Fiquei a escutá-la. Tem um nome de que desconheço a pronúncia. Tzipi Livni. A pele é branca e o cabelo mostra-se loiro. É uma mulher do meu mundo a que chamam ocidental. A terra dela fica na linha fronteiriça de muitos ódios. Terras vizinhas de deuses e de profetas e de disputas sangrentas por água e terra e pastagens e camelos e oleodutos e mísseis. Berço de civilizações, diz-se. A mulher tem filhos crescidos. A mulher notabilizou-se na perseguição e aniquilação de inimigos. São inimigos dela, dos pais, dos avós e de todos os avós de toda a sua gente. A mulher tem uma inteligência aferida em 150 não sei que unidades. A mulher chefia, praticamente, a sua nação que está desde sempre em guerra. Com todo o interesse aguardei a sua comunicação sobre a guerra desta semana. Foi quando me apercebi de que tem dificuldade em articular certos sons. A língua avança demasiado e os dentes demoram em descerrar. O som produzido é semelhante a um silvo. Nesse preciso instante, há um estremecimento no rosto de maxilas largas. Só os olhos não denunciam a dificuldade, a imperfeição. São olhos parados, secos, esquecidos das pálpebras. A mulher acabou de afirmar que a guerra continuará e se intensificará até à destruição do inimigo. É ela quem ordena. Avisa que morrerão inocentes. Como em todas as guerras, explica. Retira-se, com o olhar sem pálpebras.
É uma mulher do meu tempo, do meu mundo chamado ocidental. O seu destino é a vingança.

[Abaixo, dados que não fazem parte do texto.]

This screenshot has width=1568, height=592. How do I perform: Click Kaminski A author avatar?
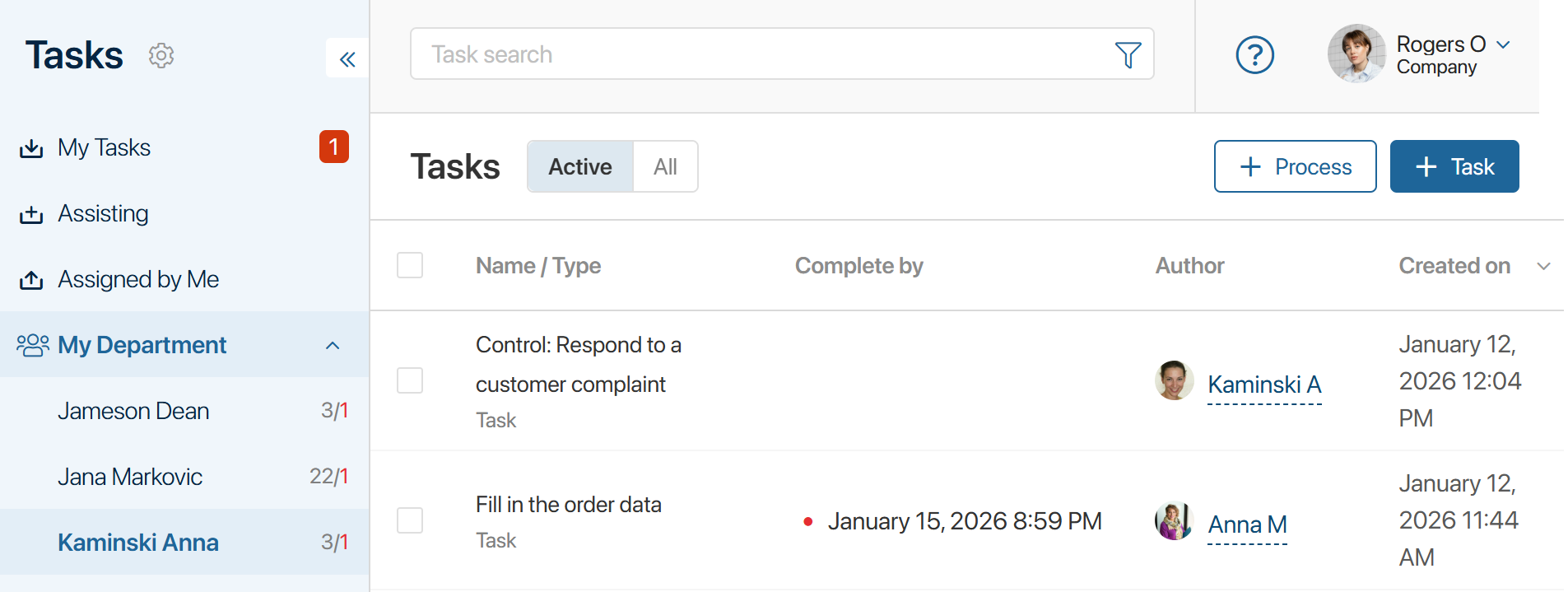(x=1174, y=381)
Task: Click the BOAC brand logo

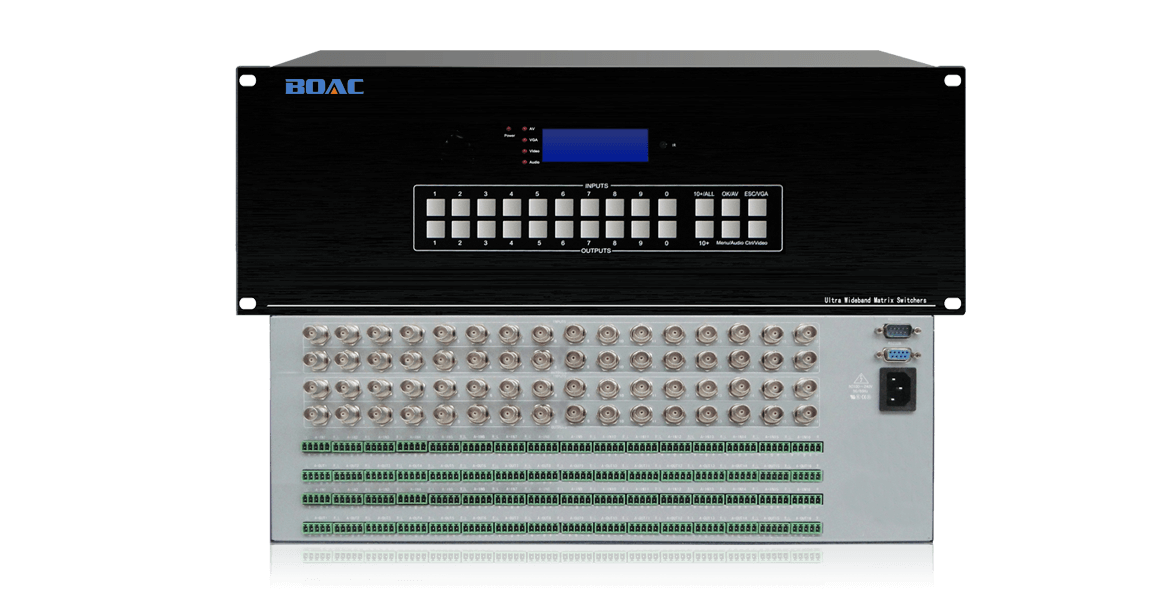Action: click(324, 87)
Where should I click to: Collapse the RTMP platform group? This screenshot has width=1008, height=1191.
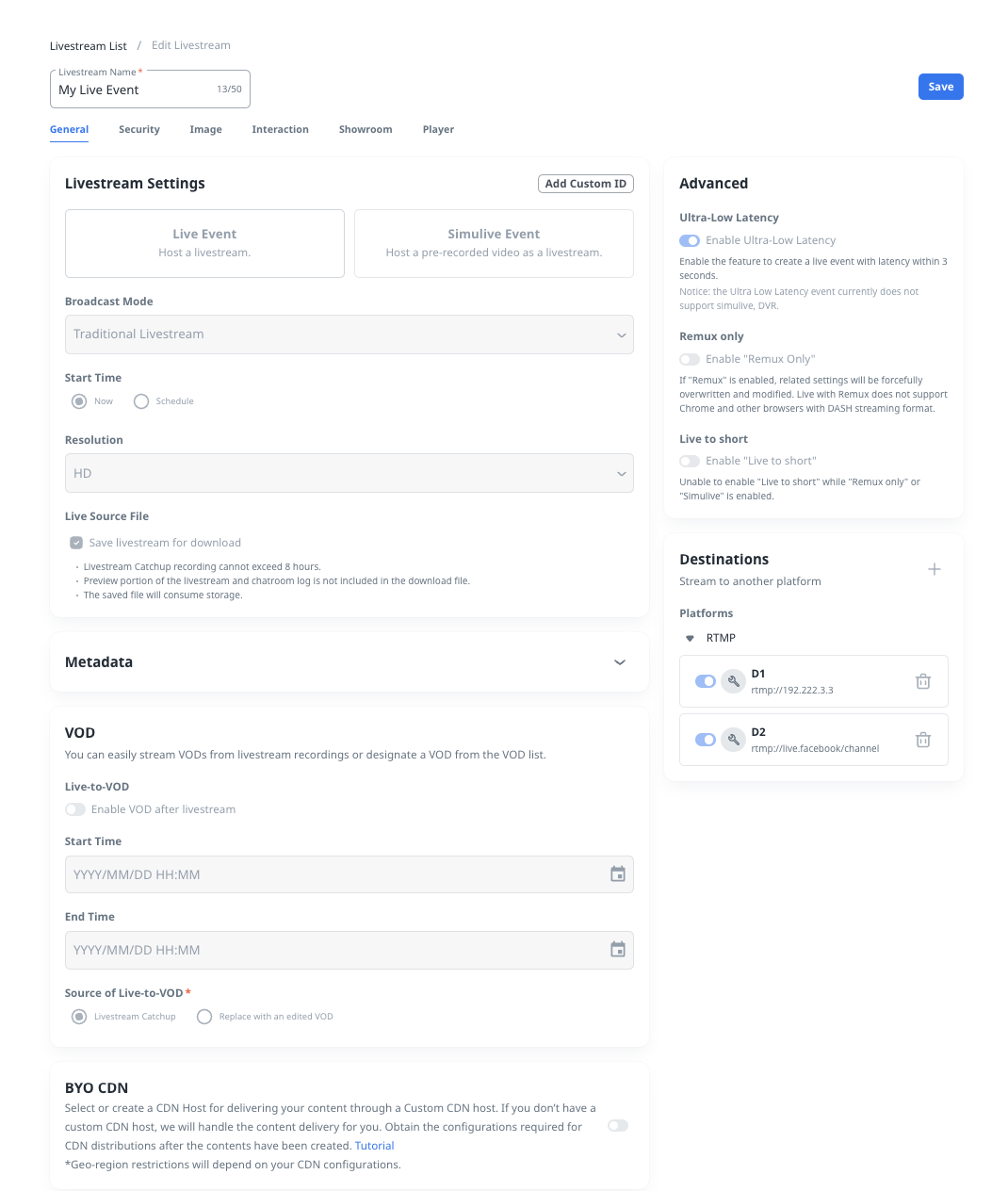(690, 638)
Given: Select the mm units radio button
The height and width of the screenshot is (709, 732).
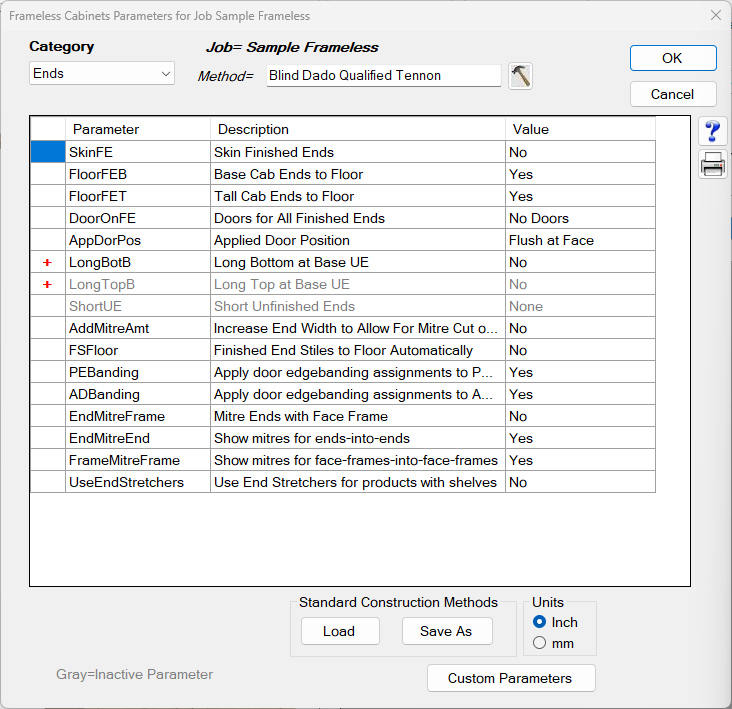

Mahatma Gandhi disse, na língua dos seus inimigos: An eye for an eye makes us blind. Não sei em que unidades se poderá aferir a inteligência do seu coração.
Licínia Quitério
imagens Google
8 comentários:
Eu vi. Horrorizei-me tanto como se atrás do silvo viesse um cogumelo atómico.
Como é possível?
Bj
Não vi, mas posso imaginar, pelo teu texto, o tipo de mulher. Mulher?? E para onde foi a humanidade?
Que excelente espírito de observação, Licínia!
Foi mesmo assim como descreves!
Uma senhora da guerra, com um coração j«a cego pelo ódio!
Não vi, mas, realmente a tua mestria nas palavras é tanta, que no teu texto visualisei a "criatura".
Bjs
TD
Vi e também senti, mas sem palavras, o que aqui dizes tão bem.
a guerra deve ser uma espécie de ópio que no inicio mostra novos horizontes e depois oscila entre a intoxicação e o ódio de si mesmo, aplacado nos outros. Tal como o amor causa dependência, acredito que tb o avesso o faça. É um ir sem retrocessos até atingir a vingança. An eye for an eye literalmente.
Muito bem feita a descrição da senhora no seu momento de antena vazio.
Não vi e também há demasiado tempo que aqui não vinha, a este soutro sitio, tão importante...
Parece-me que já não há distinção entre os sexos das pessoas. Cada vez mais arrepia-me a ideia (cada vez mais consistente) que apenas se dividem em dois grupos: as que buscam o poder e as que buscam o amor.
Acredito no poder do amor, que afinal é tão contra-poder.
Acredito no poder do amor, num tempo em que a paz jaz nas mãos dos que possuem o poder...
Este mundo dá-me frio.
Cansa-me. Destroi-me a esperança.
E todos os dias, recomeço o crochet, no ponto onde o mundo, na véspera, o parou de desmanchar...
Abraço de sábado à tarde.
Olá, felizmente não faz mesmo parte das mulheres da minha vida. Há quanto tempo não nos visitávamos. Mas gostei tanto der cá vir.